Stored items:
= = = = =

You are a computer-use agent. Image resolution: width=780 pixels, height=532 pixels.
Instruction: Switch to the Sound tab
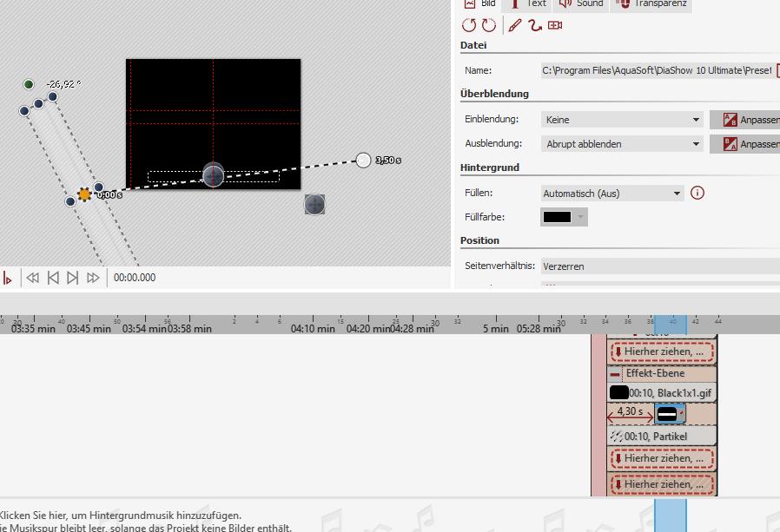tap(580, 4)
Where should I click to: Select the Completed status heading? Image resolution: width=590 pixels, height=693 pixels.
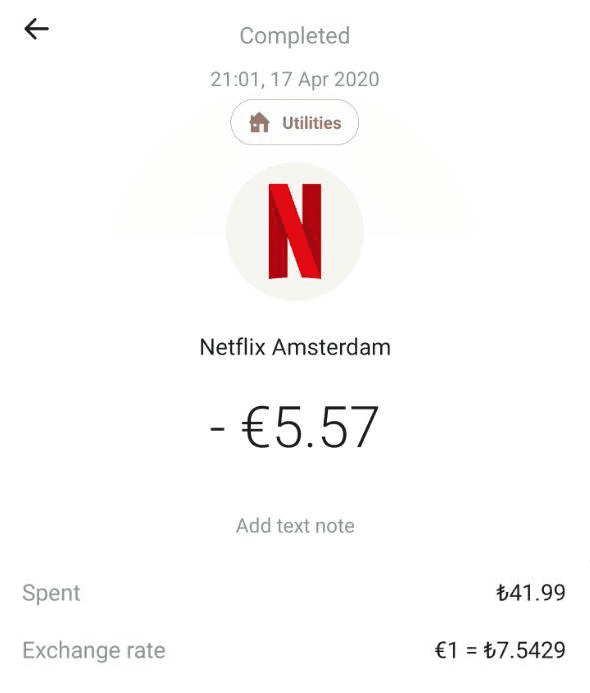[295, 36]
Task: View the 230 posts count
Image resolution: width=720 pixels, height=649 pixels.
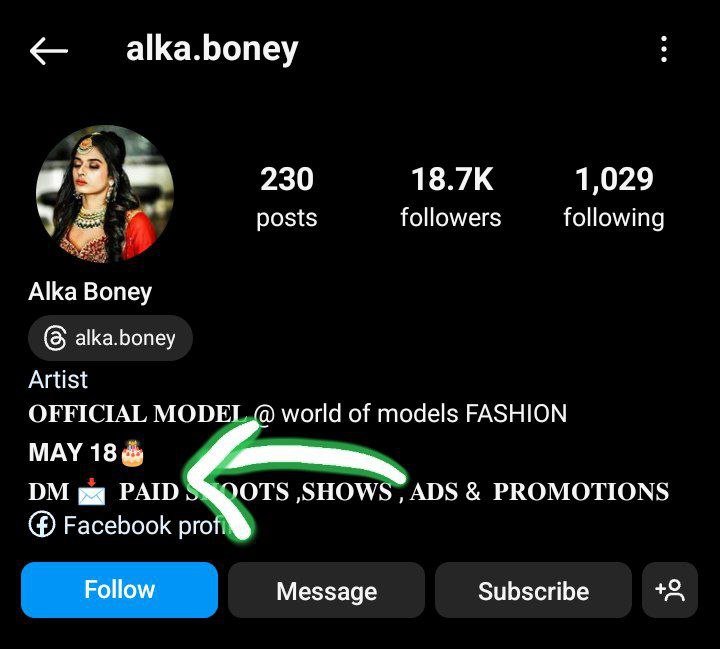Action: click(287, 197)
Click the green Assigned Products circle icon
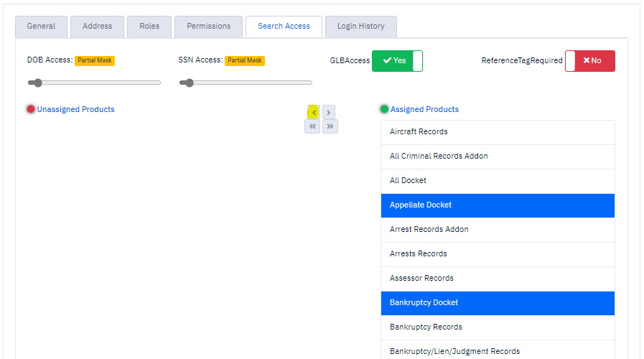The image size is (644, 359). pyautogui.click(x=384, y=109)
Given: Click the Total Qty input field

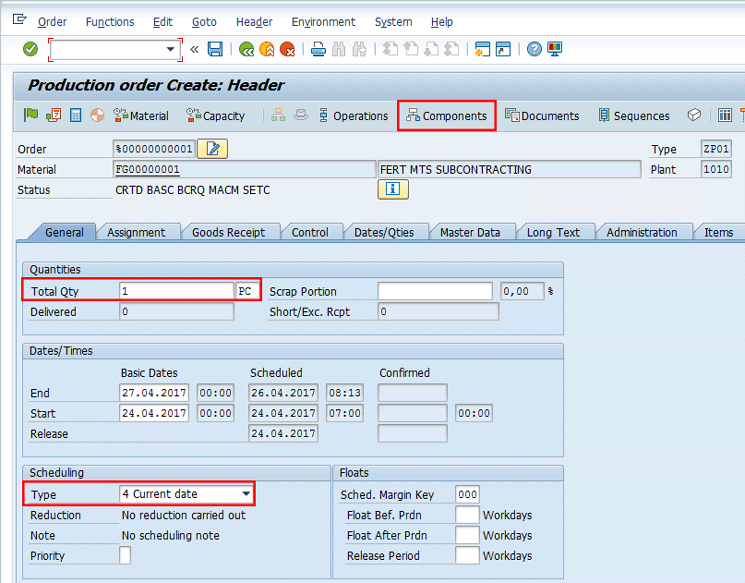Looking at the screenshot, I should point(175,291).

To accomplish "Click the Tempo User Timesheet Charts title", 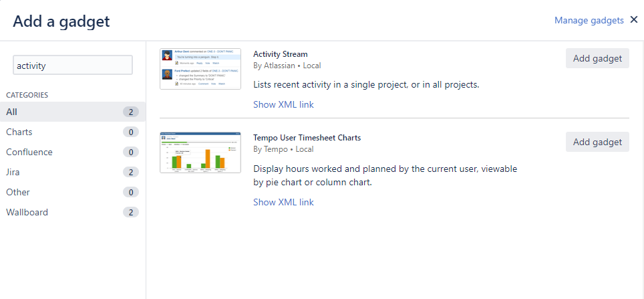I will (x=307, y=138).
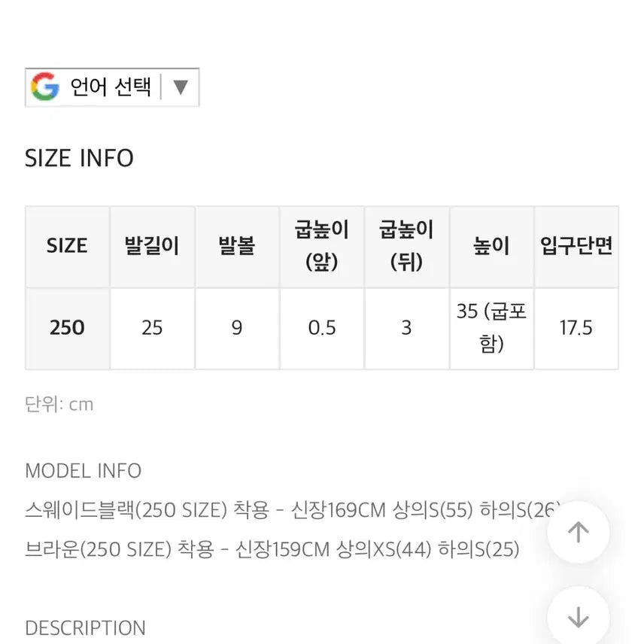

= = = = =

### EXERCISE REQUIREMENTS
Reproduce, exactly and only, the lines of the records above starting at the line with "Instruction: Switch to the Sound tab" and ending at the line with "Task: View the 230 posts count", both included. Leave every picture out.

### RESPONSE AREA
Instruction: Switch to the Sound tab
tap(580, 4)
Where should I click to: Select the Completed status heading? Image resolution: width=590 pixels, height=693 pixels.
[295, 36]
Task: View the 230 posts count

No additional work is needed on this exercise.